POUR UNE « CITE » DU MOT

          Les mots sont merveilleux, c’est entendu. Mais ils sont aussi dangereux, manipulables, trompeurs. Rien d’étonnant : les mots sont ce que nous en faisons. Les poètes traquent leur vérité et, l’ayant trouvée, l’exaltent. Les politiques ont tendance à les dévoyer en s’en servant pour arriver à leur seule fin : le pouvoir. L’économie et la publicité les monnayent. Les savants travaillent à les réconcilier avec ce qu’ils découvrent du réel. Certains en créent, en empruntent ; la plupart acceptent ceux de tous, les voix du passé, ces voix précieuses, comme est précieux le patrimoine musical, artistique, littéraire de toute civilisation.

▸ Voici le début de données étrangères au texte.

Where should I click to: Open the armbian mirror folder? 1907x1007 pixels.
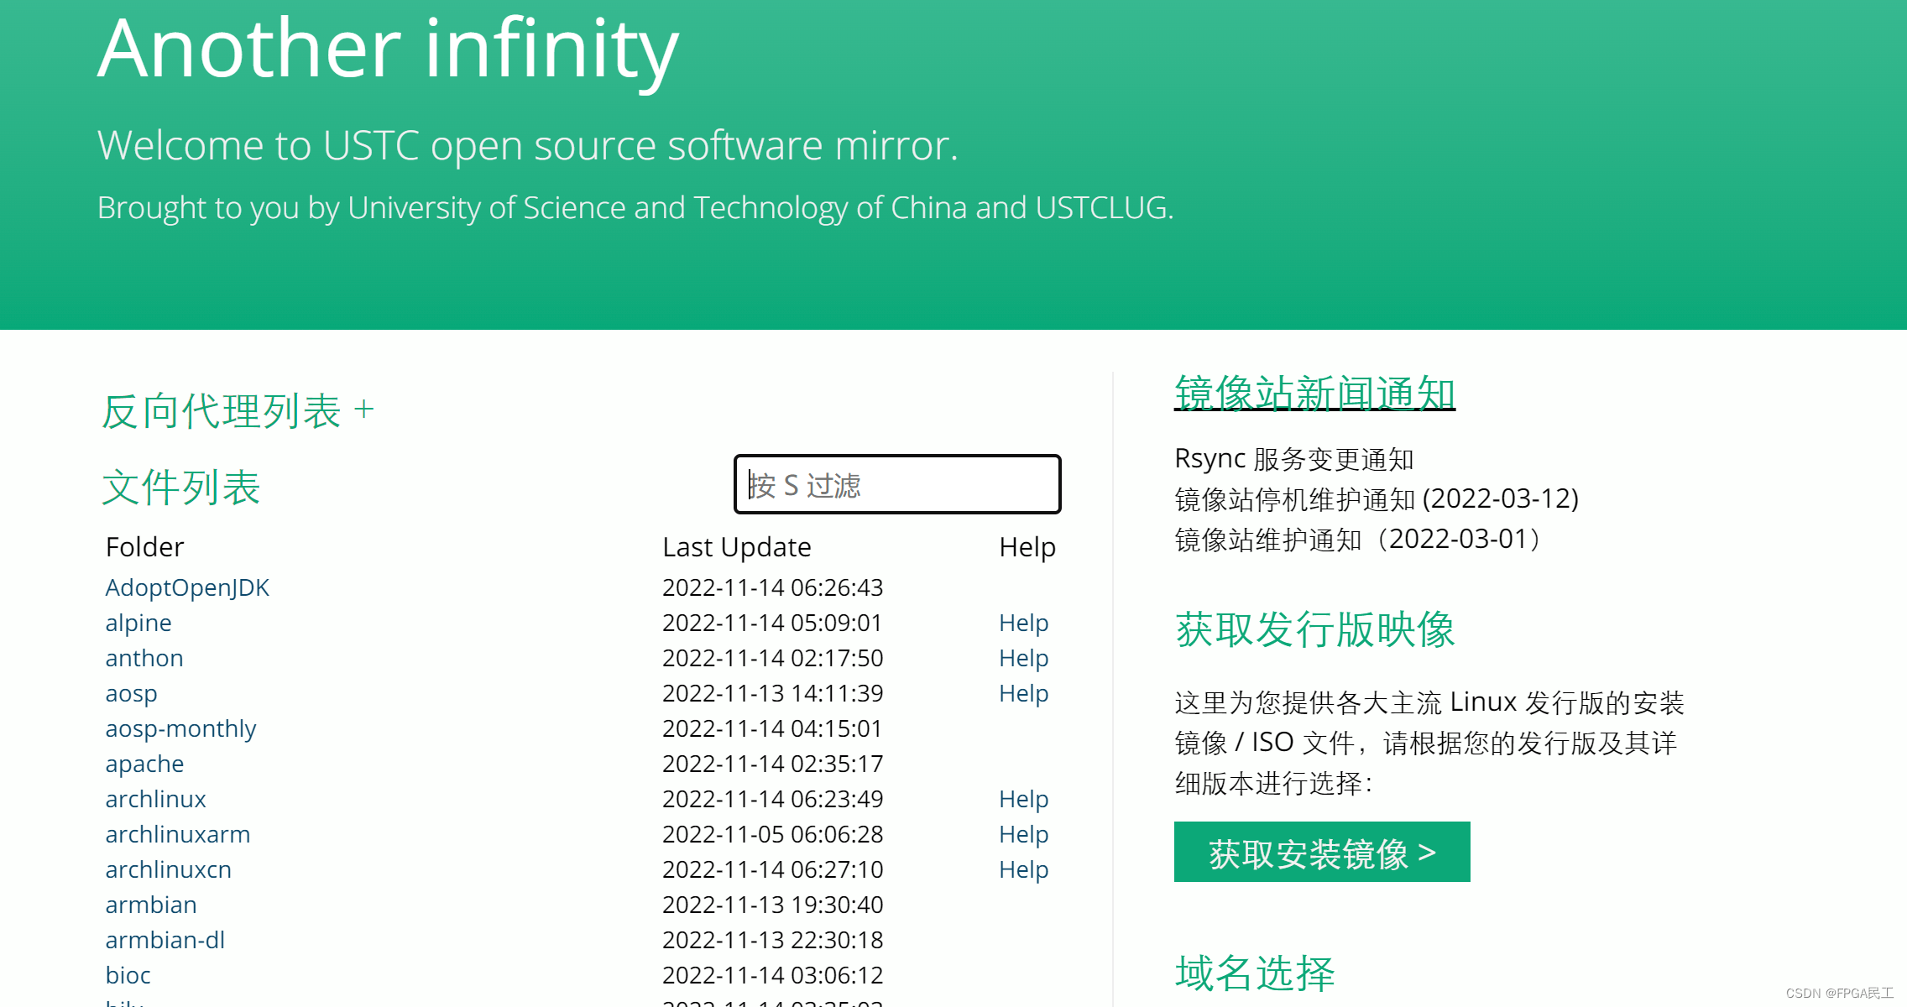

         Tout précieux qu’il est, le patrimoine des mots s’effrite, et perd de sa richesse. Un exemple parmi des milliers : les mots « digne » et « dignité », si courants au XIXème siècle, aujourd’hui démodés. La négation est un moyen habile de leur redonner vie : « indigne » est moins usé,  « s’indigner » très vivant, et lorsque Stéphane Hessel dit à nos contemporains : « Indignez-vous ! », outre le message social et politique, il redonne vie et force à l’expression de cette valeur essentielle, la dignité.

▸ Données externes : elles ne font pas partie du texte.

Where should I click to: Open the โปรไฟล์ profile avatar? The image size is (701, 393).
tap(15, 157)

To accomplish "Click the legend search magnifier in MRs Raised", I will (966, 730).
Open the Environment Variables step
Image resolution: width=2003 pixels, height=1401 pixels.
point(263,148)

          Sauver les mots, c’est un peu sauver le monde. Les soigner, leur rendre leurs pouvoirs perdus ou dévoyés, c’est faire acte de thérapeutique et, on peut le dire, d’écologie globale.

         Depuis sa création en 2005, le Festival de La Charité sur Loire, en convoquant toutes les formes artistiques, démontre combien les mots peuvent être source de plaisir et de réflexion.

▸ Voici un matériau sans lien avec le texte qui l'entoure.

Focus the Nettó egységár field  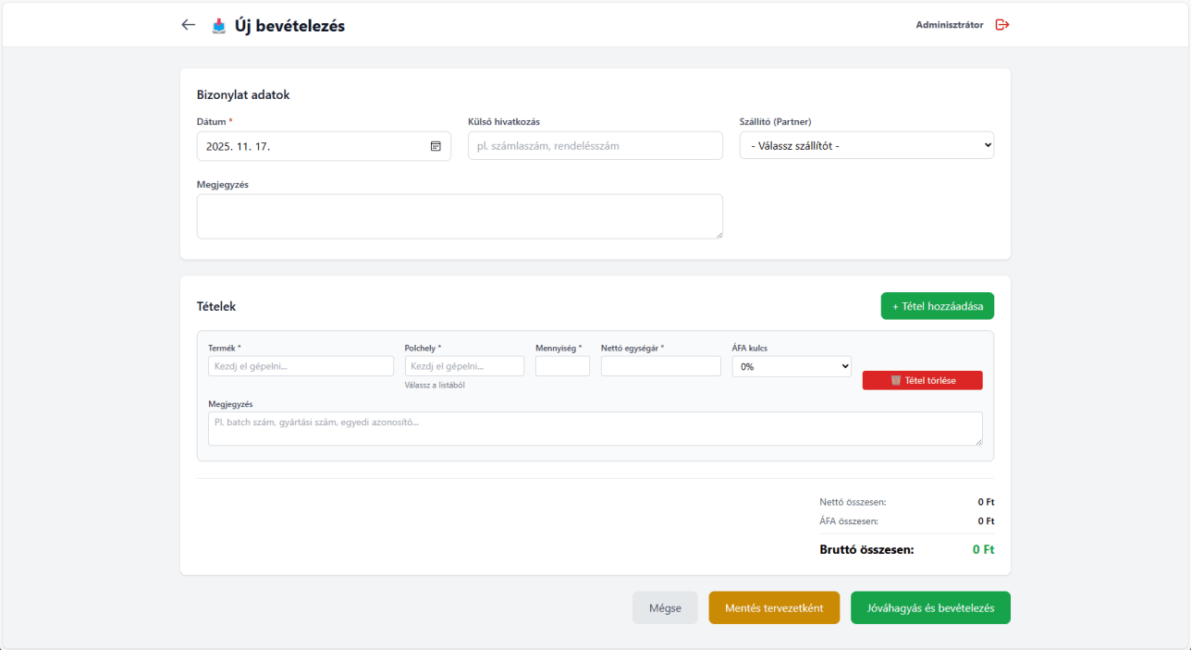pyautogui.click(x=660, y=366)
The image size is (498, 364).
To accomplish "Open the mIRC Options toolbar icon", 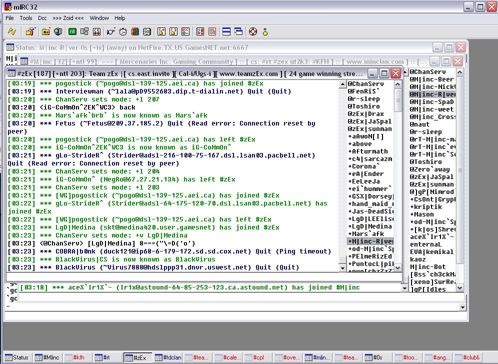I will (30, 32).
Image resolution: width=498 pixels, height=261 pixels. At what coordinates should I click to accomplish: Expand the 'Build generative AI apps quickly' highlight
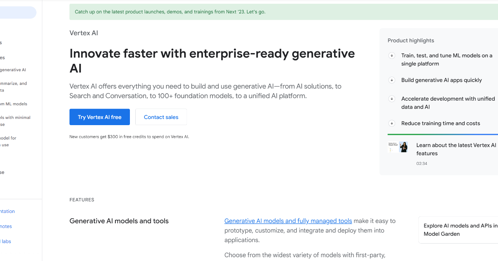442,80
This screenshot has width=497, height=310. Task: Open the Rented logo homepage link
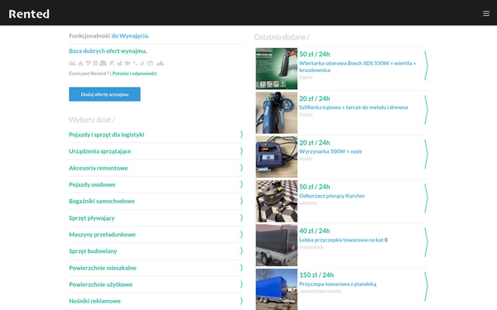29,13
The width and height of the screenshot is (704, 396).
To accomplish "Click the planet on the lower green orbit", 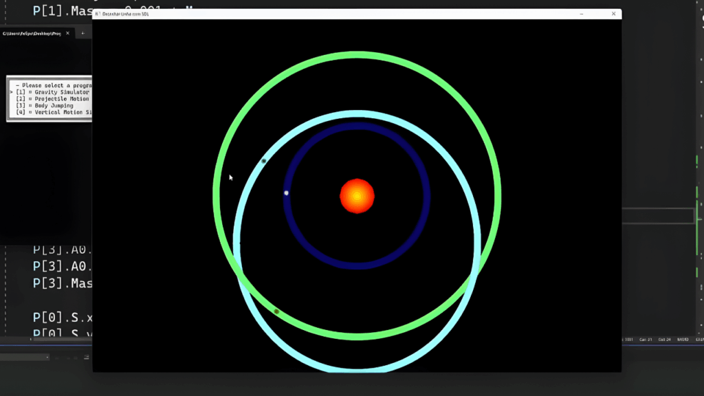I will (x=276, y=311).
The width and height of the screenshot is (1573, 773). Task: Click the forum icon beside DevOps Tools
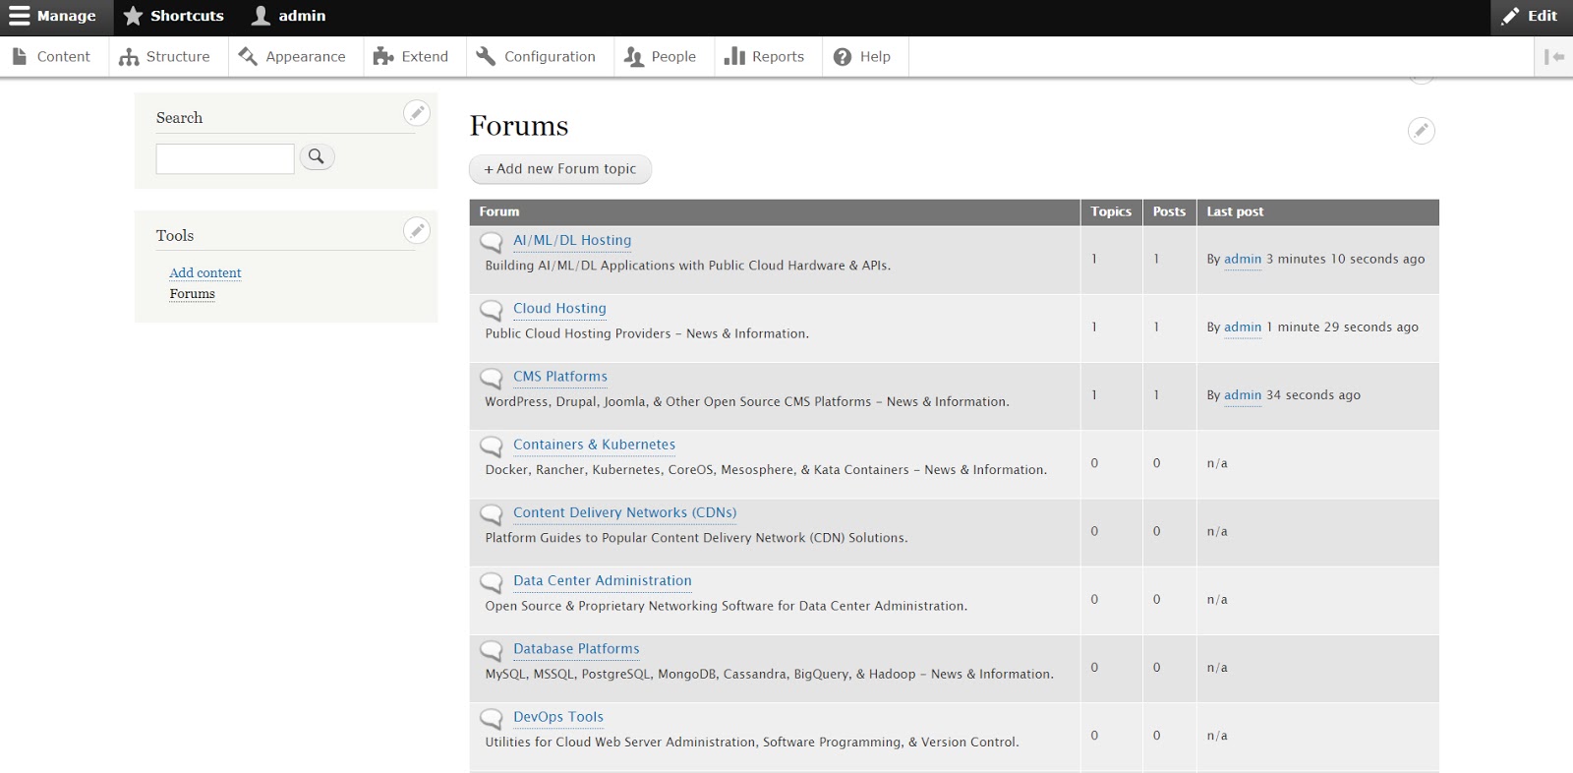491,719
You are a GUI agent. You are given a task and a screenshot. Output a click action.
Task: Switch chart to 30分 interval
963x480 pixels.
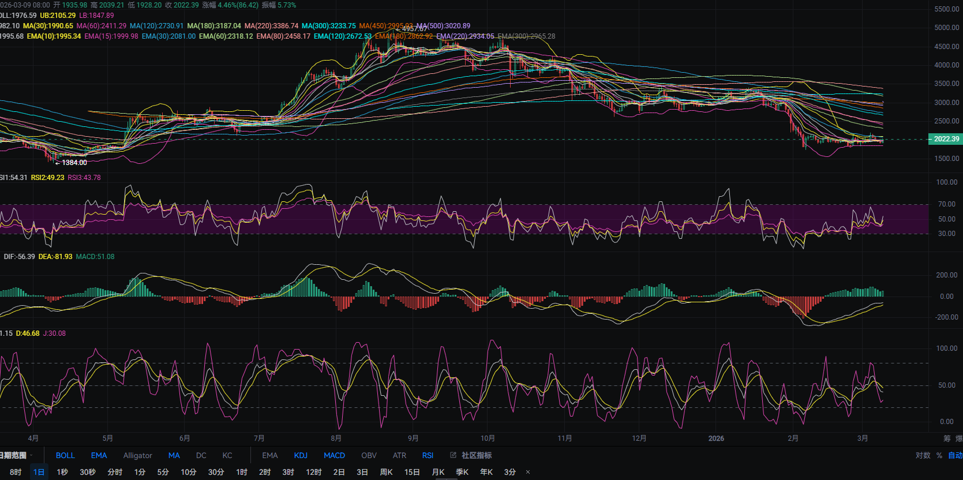(216, 472)
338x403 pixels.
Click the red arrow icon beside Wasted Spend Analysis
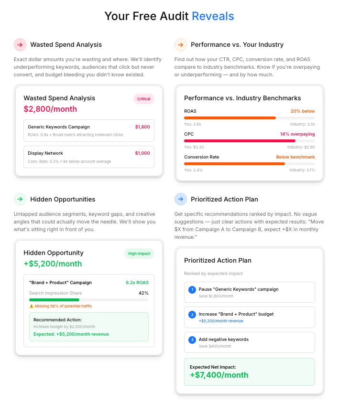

           Il justifie pleinement la création d’une « Cité du Mot », formatrice d’une citoyenneté de la parole, gardienne d’une vérité des signes, des pouvoirs de la poésie et de l’imaginaire, dont le rôle serait immense.

          La placer au bord d’un fleuve qui réunit les deux visages de la France, qui symbolise par son courant le cours de l’histoire, c’est l’empêcher d’être ce non-lieu, cette u-topie, qui menace tout projet rénovateur.

          Les mots sont les fenêtres par lesquelles une langue, le Français, accède à l’universel humain ; ils méritent une attention constante et un lieu qui leur soit consacré.